En los días previos al encuentro del Santo Padre con los movimientos, el Ateneo Pontificio Regina Apostolorum organizó un congreso internacional titulado “La primavera de la Iglesia y la acción del Espíritu”, que contó con la participación de varias personalidades del mundo eclesiástico, y con la presencia de representantes de muchas realidades carismáticas.
Fue de particular interés la intervención del secretario del Pontificio Consejo para los Laicos, monseñor Josef Clemens, que repasó las principales cuestiones del pensamiento del cardenal Joseph Ratzinger a propósito de los movimientos eclesiales y las nuevas comunidades. Hace ya treinta años, cuando en Alemania los movimientos aún eran realidades muy pequeñas, el actual Papa emérito tenía ya una conciencia clara y aguda de lo que éstos representaban. Considerándolos auténticos frutos del Concilio Vaticano II, Ratzinger hablaba principalmente de ellos como lugares de una fe vivida y misionera y como dones del Espíritu Santo a la Iglesia de nuestro tiempo, en un momento en que nadie habría podido programarlo: «Me parece maravilloso que el Espíritu una vez más sea más fuerte que nuestros programas».
La concepción de los movimientos como don fue también retomada por el jesuita Gianfranco Ghirlanda, quien añadió que el carisma colectivo viene dado para que sea un bien no sólo para la realidad particular que lo recibe sino para el bien de la Iglesia universal. Fue fascinante su profundización sobre la colocación canónica de los movimientos, donde si por una parte subrayó la necesidad de que actúen en comunión con la Iglesia y con quien la guía, por otra mostró la preocupación propia de la autoridad competente por buscar una definición jurídica que refleje con fidelidad la experiencia de quien vive un determinado carisma.
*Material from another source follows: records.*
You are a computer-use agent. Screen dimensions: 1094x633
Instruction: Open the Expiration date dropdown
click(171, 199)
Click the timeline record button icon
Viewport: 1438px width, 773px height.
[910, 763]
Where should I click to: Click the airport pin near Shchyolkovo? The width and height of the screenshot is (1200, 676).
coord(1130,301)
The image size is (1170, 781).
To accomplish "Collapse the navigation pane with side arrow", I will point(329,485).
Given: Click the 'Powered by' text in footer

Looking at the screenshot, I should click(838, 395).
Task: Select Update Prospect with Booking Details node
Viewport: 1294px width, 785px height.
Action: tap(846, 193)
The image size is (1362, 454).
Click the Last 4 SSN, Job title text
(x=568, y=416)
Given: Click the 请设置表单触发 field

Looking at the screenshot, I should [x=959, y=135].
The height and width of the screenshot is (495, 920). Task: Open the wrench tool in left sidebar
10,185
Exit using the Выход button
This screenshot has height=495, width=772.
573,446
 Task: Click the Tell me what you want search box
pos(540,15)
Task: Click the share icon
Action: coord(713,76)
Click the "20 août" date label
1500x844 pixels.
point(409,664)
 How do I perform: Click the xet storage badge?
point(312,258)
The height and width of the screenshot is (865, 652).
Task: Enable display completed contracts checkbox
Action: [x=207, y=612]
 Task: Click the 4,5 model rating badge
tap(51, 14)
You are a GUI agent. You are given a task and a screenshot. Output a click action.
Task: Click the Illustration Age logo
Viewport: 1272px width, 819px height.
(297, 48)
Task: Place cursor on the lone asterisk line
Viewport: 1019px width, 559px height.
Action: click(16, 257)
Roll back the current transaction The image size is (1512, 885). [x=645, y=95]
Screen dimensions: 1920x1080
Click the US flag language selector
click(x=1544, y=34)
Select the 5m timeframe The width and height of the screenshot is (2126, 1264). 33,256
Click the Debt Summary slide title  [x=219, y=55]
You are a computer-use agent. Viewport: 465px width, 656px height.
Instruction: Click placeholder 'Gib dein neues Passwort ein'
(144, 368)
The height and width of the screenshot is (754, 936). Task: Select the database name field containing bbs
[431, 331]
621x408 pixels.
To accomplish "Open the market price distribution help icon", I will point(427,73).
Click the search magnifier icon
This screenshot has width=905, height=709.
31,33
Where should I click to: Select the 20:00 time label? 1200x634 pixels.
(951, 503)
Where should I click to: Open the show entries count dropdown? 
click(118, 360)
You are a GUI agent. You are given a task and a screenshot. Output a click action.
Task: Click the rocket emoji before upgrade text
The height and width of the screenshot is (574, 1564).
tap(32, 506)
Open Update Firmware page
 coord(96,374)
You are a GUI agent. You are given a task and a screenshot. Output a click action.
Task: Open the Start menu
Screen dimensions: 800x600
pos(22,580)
La importancia de la vivacidad de los movimientos en un periodo en que se da, por el contrario, un extendido cansancio a la hora de testimoniar la fe, fue evidenciada por el arzobispo de Valladolid, Ricardo Blázquez, quien se centró de modo particular en la experiencia del Camino Neocatecumenal.
Si en la primera sesión, los distintos carismas fueron sólo objeto de debate – con la valoración de observadores más o menos externos – por la tarde se convirtieron en los verdaderos protagonistas, mostrándose en primera persona mediante las intervenciones de representantes de los principales movimientos y de las realidades más pequeñas y recientes. La sucesión de intervenciones hizo emerger las características propias de cada carisma y permitió constatar cómo la diversidad es una ocasión para entender que la unidad es algo muy distinto de la uniformidad, como subrayó monseñor Josef Clemens. De hecho, es el rasgo propio del Espíritu mismo, que elige servirse de la diversidad de carismas para llevar a la Iglesia una ulterior riqueza. Riqueza que se mostró muchas veces, como por ejemplo cuando Roberto Fontolan, director del Centro Internacional de Comunión y Liberación, recordó en su testimonio la fascinación del encuentro cotidiano con Cristo, del que cada uno puede hacer experiencia aquí y ahora. Porque, dijo Fontolan, no se llega a Él mediante un esfuerzo de coherencia, sino por una necesidad. Riqueza que volvió a hacerse evidente en el reclamo a la unidad de monseñor Piero Coda, del Movimiento de los Focolares, según la exhortación evangélica «que sean una sola cosa para que el mundo crea que Tú me has enviado», o en la invitación de Salvador Martínez, de la Renovación en el Espíritu Santo, a no tener miedo de dejar que el Espíritu entre y remueva nuestra vida. Más allá de las diferencias en la forma, se hizo evidente que lo que une a todos estos movimientos – y por tanto lo que ha llevado a los últimos Pontífices a reconocer la importancia de esta nueva juventud de la fe – es el deseo de llegar a tomar conciencia de Cristo.